WHAT NEEDS TO BE DONE: Convert the material from its start up to and including the line with "at that location." into a two-column CSV with the headers request and answer. Give one row per request, put its text and its answer each in a single quoted field with line breaks replaced by spaces, and leave out the pictures.

___ DATA FOR THIS EXERCISE

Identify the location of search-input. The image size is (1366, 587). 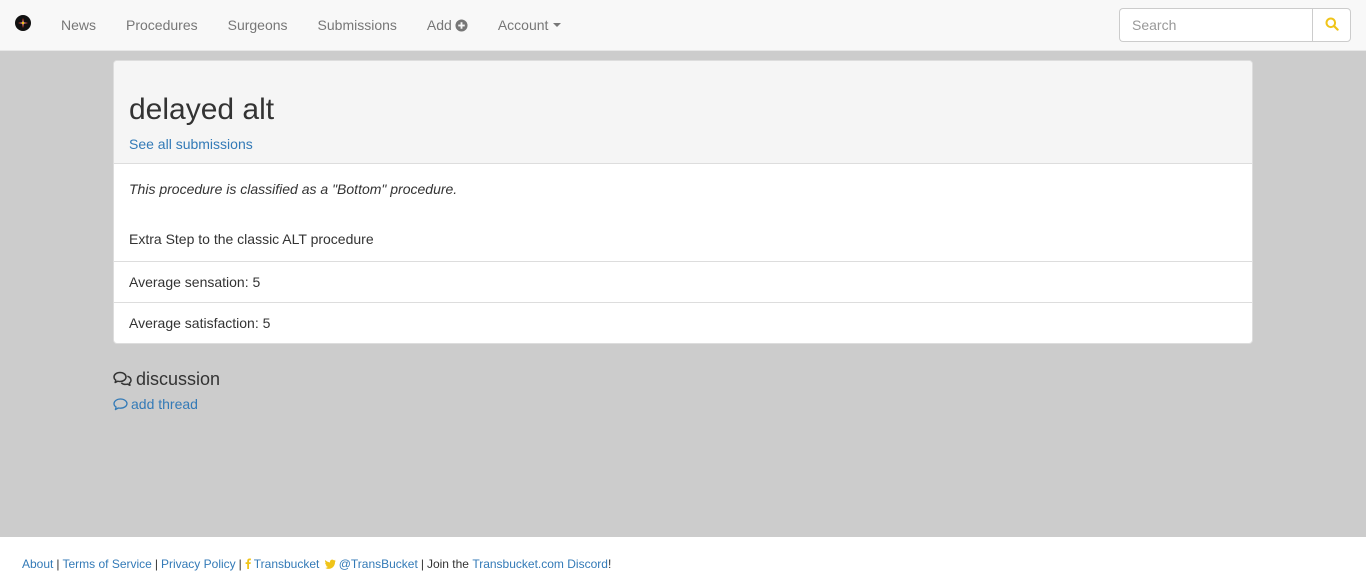
(1216, 25).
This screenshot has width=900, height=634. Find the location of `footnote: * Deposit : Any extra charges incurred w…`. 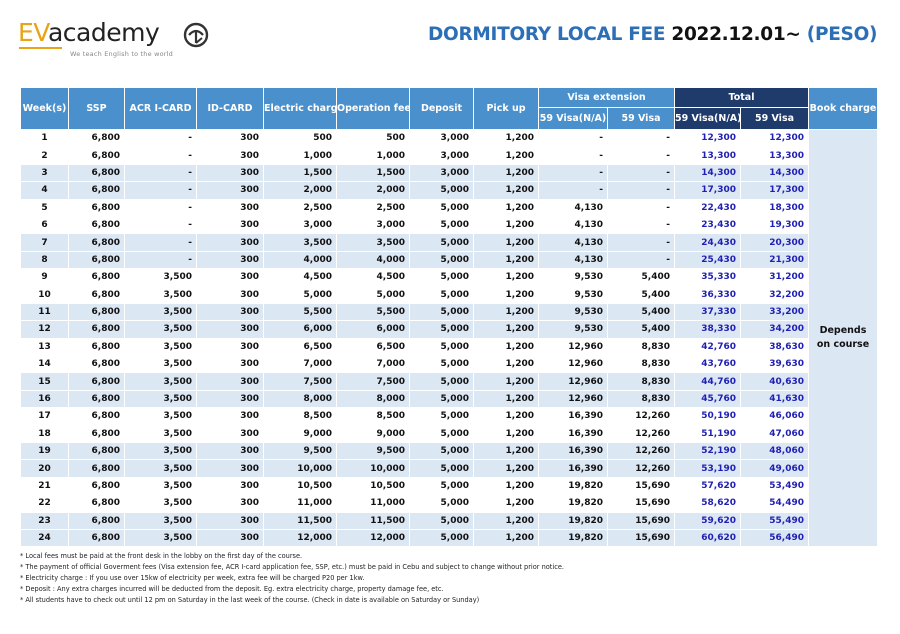

footnote: * Deposit : Any extra charges incurred w… is located at coordinates (232, 589).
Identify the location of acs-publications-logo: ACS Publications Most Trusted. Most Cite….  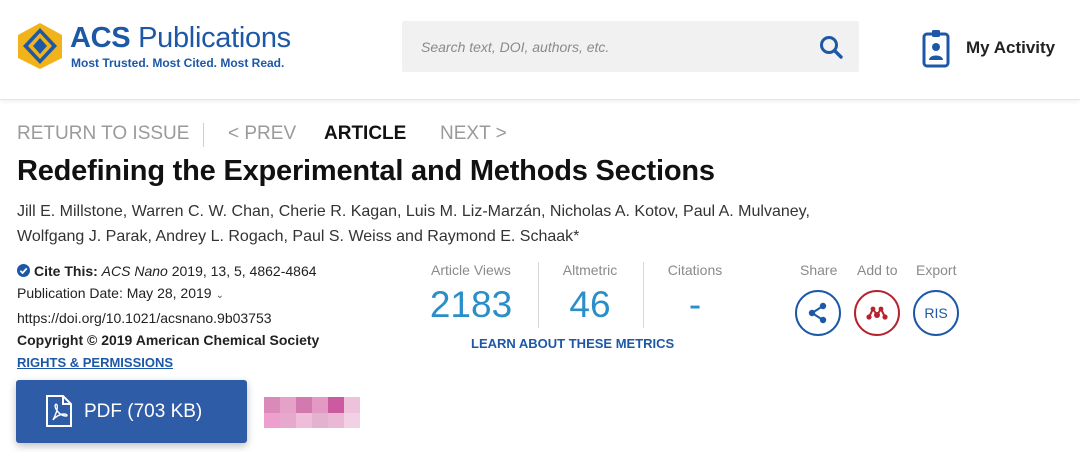
(166, 47).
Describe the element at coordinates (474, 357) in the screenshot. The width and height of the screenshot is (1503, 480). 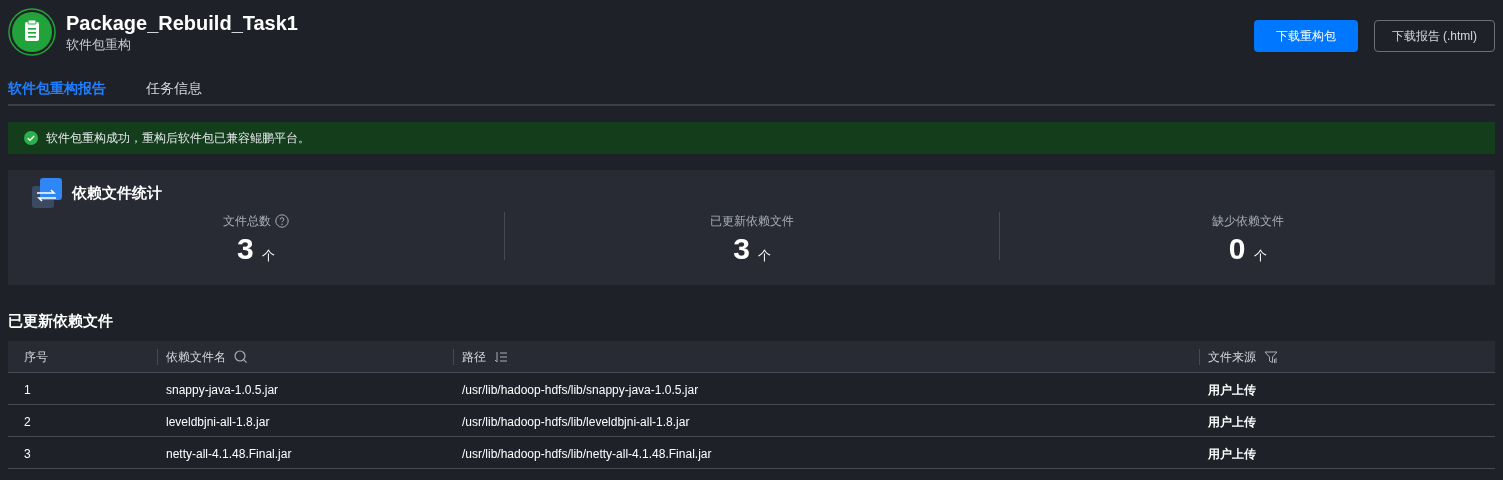
I see `column-header: 路径` at that location.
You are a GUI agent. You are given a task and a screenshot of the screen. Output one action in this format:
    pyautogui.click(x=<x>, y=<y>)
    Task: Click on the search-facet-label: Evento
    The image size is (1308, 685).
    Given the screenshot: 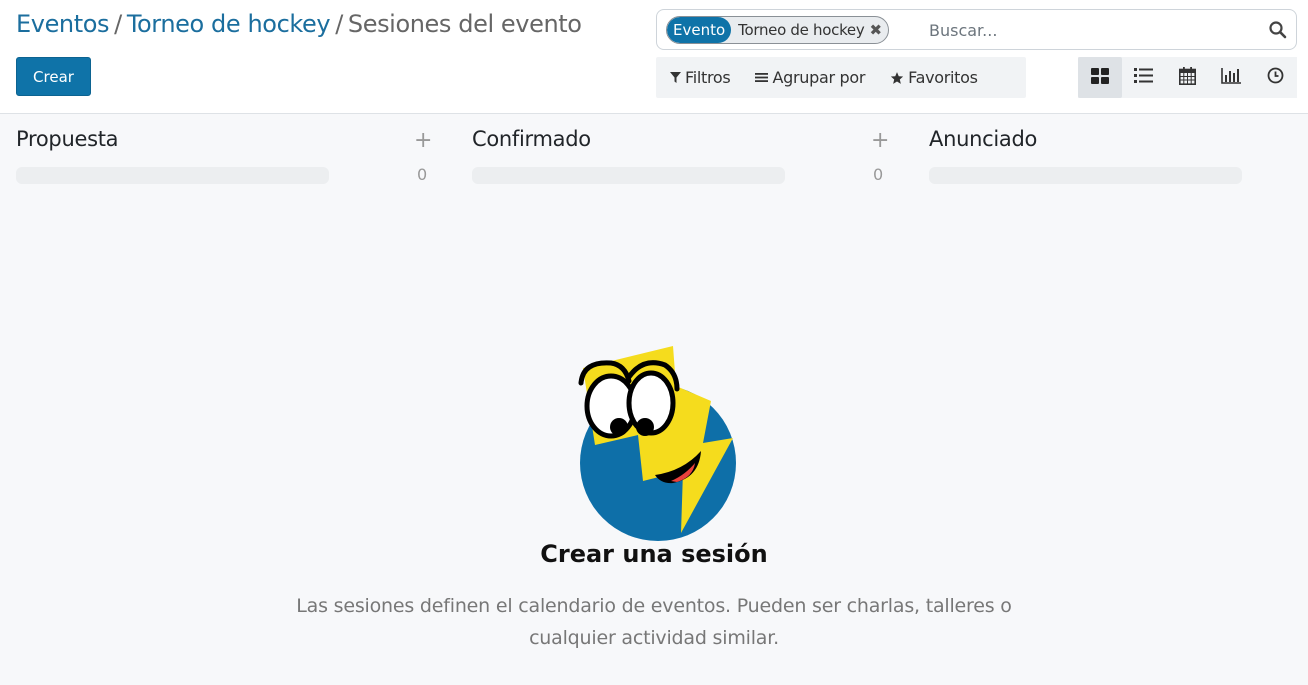 What is the action you would take?
    pyautogui.click(x=700, y=30)
    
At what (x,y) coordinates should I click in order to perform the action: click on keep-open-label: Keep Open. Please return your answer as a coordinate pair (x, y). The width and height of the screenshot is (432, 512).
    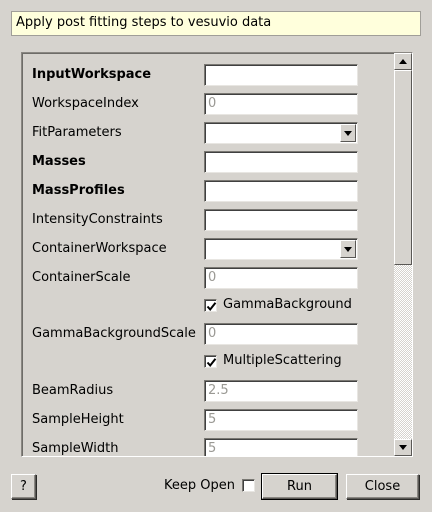
    Looking at the image, I should click on (200, 486).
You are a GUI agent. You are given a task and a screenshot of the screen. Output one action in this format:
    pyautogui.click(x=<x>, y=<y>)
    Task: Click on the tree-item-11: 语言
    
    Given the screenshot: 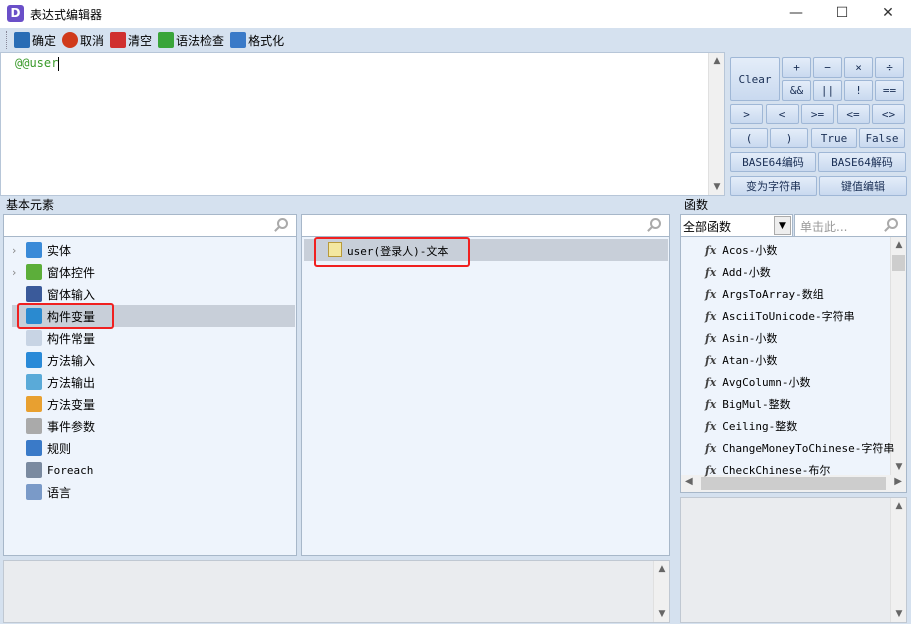 What is the action you would take?
    pyautogui.click(x=154, y=492)
    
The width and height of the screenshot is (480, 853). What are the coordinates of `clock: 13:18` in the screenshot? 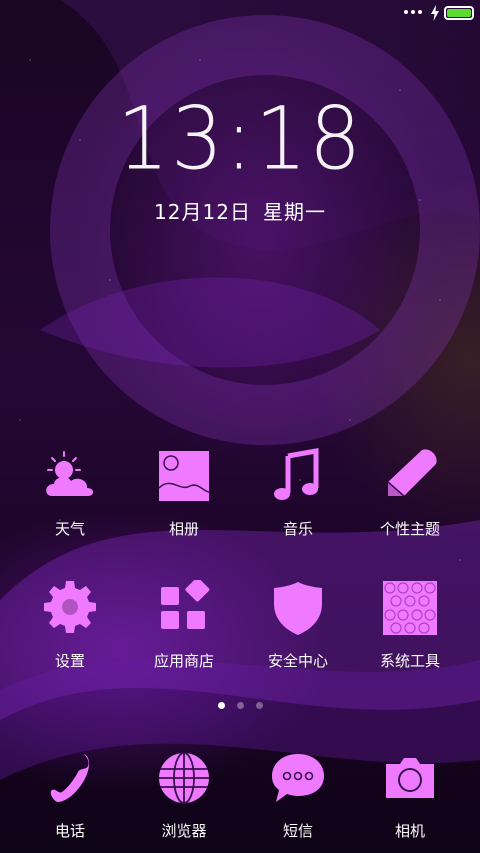 It's located at (240, 140).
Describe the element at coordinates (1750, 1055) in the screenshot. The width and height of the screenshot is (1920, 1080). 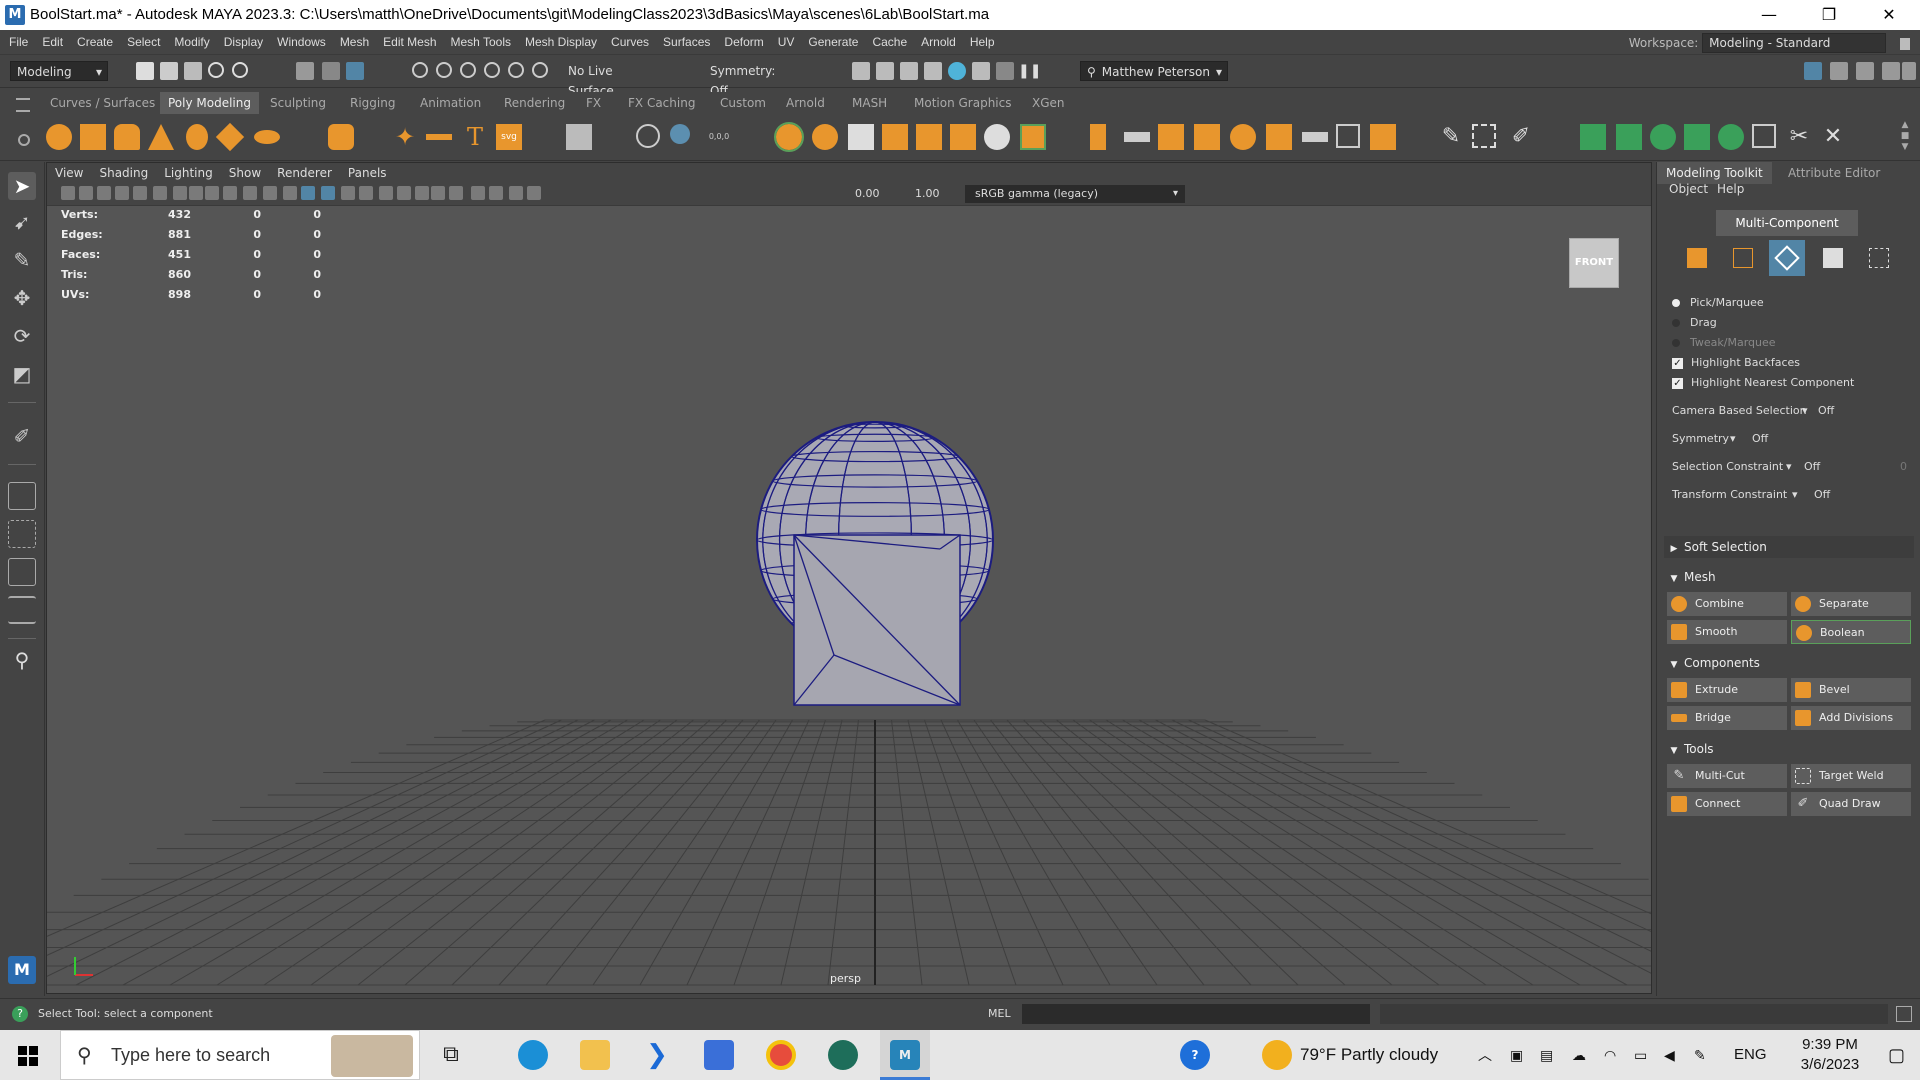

______

WRITTEN ANSWER:
request,answer
"Identify the location of search-input. The image size is (1366, 587).","(1216, 25)."
"This screenshot has width=900, height=634. Find the location of `footnote: * Deposit : Any extra charges incurred w…`.","footnote: * Deposit : Any extra charges incurred w… is located at coordinates (232, 589)."
"Identify the location of acs-publications-logo: ACS Publications Most Trusted. Most Cite….","(166, 47)."
"Describe the element at coordinates (474, 357) in the screenshot. The width and height of the screenshot is (1503, 480).","I see `column-header: 路径` at that location."